## [EXTRACT PROVIDED]
-=-=-

I don't think we need to explicitly expose this API endpoint.
https://kubernetes.io/docs/reference/using-api/health-checks/
Fwiw it felt like this falls under liveness probes, and we might as well make the server k8s compatible
@aarnphm Thanks! I responded in the PR.
Hi I am trying to follow and test the sleep feature, and I think it can help to solve this requirement which is similar to your use cases as well.
When I tested, I also faced the issue that the engine crashed when sending a request to a sleep engine. (I would expect the request to be rejected and return the engine is sleeping.)
I think the /is_sleeping endpoint is good, but I think this can be refined further to have an /engine_status endpoint to know 1. engine status(sleep, running etc) and more, 2. what model is running in this engine, to get more information for orchestation.
I would like to hear your views on this. @waltforme @youkaichao
Regarding the sleeping engine crash by sending a request, I completely agree. @njhill also talked about this here https://github.com/vllm-project/vllm/pull/14312#issuecomment-2721588578. I think the plumbing introduced by #14312 can be conveniently utilized to implement this little feature. So I gave it a try in my own fork here a couple of days ago, it seems to be working.
I can continue to finish this piece if we all like it.
Hi @waltforme, I think returning an error when the engine is sleeping will be helpful rather than crashing. I can help to create an issue if needed. Thanks.

-=-=-

## [MATERIAL SUPPLIED]
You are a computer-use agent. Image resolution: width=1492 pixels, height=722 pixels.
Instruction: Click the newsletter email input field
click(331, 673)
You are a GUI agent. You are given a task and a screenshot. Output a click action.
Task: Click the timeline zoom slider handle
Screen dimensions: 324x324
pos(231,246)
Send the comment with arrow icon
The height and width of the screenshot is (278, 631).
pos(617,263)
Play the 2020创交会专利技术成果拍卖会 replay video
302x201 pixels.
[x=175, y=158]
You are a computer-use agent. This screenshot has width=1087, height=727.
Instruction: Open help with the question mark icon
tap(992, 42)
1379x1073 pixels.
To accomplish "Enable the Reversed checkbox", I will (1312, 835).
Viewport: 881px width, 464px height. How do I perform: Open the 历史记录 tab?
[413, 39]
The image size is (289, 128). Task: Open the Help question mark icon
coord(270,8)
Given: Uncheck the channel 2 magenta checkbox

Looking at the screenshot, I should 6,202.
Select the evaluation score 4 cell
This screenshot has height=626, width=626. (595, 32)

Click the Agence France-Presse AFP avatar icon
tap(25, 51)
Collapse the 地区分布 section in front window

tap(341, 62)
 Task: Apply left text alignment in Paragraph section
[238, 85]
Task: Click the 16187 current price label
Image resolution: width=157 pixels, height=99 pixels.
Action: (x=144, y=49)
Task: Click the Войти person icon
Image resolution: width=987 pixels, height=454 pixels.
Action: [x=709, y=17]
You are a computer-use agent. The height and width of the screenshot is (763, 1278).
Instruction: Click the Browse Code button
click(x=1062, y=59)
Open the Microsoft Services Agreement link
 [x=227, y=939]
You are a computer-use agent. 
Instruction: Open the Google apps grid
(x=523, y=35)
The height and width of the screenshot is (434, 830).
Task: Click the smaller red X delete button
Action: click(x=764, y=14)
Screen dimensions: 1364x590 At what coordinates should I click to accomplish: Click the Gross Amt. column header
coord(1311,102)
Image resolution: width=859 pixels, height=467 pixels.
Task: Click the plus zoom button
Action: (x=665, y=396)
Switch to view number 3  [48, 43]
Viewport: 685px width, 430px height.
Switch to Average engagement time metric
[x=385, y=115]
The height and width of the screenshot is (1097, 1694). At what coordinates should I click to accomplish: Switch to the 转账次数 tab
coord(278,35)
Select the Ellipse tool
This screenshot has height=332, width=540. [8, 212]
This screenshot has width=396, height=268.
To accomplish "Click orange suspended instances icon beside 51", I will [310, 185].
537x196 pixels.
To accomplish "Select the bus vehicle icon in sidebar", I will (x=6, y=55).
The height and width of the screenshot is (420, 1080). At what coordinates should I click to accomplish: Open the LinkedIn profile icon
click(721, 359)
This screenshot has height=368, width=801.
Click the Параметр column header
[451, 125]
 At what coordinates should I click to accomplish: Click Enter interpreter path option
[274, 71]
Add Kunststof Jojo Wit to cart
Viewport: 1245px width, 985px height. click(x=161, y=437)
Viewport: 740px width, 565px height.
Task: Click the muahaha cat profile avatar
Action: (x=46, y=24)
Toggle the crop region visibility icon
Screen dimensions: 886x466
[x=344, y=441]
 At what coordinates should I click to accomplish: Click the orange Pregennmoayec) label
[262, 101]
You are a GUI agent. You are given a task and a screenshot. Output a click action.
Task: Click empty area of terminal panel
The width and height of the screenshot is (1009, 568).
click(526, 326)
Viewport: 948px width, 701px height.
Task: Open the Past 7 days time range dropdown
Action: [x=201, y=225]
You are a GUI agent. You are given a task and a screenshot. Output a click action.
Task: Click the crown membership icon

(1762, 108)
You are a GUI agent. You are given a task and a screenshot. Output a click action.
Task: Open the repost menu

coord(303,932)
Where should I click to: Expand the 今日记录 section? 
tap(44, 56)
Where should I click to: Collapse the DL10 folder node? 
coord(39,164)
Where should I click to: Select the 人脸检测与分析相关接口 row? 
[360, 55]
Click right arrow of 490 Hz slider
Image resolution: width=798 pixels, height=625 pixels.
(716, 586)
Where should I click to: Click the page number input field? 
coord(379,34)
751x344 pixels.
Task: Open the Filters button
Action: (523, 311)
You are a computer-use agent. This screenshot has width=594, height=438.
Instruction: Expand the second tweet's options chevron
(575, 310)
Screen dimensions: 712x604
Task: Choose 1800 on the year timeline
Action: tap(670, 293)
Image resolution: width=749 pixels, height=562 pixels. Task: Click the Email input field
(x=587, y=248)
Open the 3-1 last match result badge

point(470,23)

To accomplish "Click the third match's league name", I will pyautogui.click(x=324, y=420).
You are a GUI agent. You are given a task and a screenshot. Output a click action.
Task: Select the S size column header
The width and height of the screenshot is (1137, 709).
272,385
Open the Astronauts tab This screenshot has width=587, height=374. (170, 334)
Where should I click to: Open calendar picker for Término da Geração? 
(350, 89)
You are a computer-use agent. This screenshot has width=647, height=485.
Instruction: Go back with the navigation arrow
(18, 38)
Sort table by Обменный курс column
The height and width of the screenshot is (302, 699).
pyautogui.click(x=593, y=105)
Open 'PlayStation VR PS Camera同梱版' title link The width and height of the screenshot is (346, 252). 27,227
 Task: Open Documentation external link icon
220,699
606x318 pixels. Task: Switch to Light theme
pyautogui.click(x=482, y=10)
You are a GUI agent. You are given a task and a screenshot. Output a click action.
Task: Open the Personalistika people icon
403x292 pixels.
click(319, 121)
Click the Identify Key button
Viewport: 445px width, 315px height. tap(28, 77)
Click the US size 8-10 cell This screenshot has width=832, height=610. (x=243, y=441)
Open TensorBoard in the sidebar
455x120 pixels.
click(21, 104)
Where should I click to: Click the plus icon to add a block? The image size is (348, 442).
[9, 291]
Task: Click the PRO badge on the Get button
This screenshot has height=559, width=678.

-=-=-

## [TASK REQUIREMENTS]
A. From the thread on the sleep feature, repeat the passage between "Hi I am trying" and "engine is sleeping.)", inclusive.
B. Answer these questions about the thread on the sleep feature:
(i) What kind of probe did one participant say this falls under?
(ii) What happened when a request was sent to a sleeping engine during testing?
(iii) What two kinds of information would the proposed /engine_status endpoint report?
C. According to the thread on the sleep feature, why should the /is_sleeping endpoint be refined into an /engine_status endpoint?
The lines after the thread are separate material.

## [ANSWERS FOR THE TASKS]
A.
Hi I am trying to follow and test the sleep feature, and I think it can help to solve this requirement which is similar to your use cases as well.
When I tested, I also faced the issue that the engine crashed when sending a request to a sleep engine. (I would expect the request to be rejected and return the engine is sleeping.)

B.
(i) Liveness probes.
(ii) The engine crashed.
(iii) The engine status (sleep, running, and so on) and which model is running in the engine.

C. An /engine_status endpoint would report the engine's status, such as sleeping or running, and which model the engine is running. This gives more information for orchestration.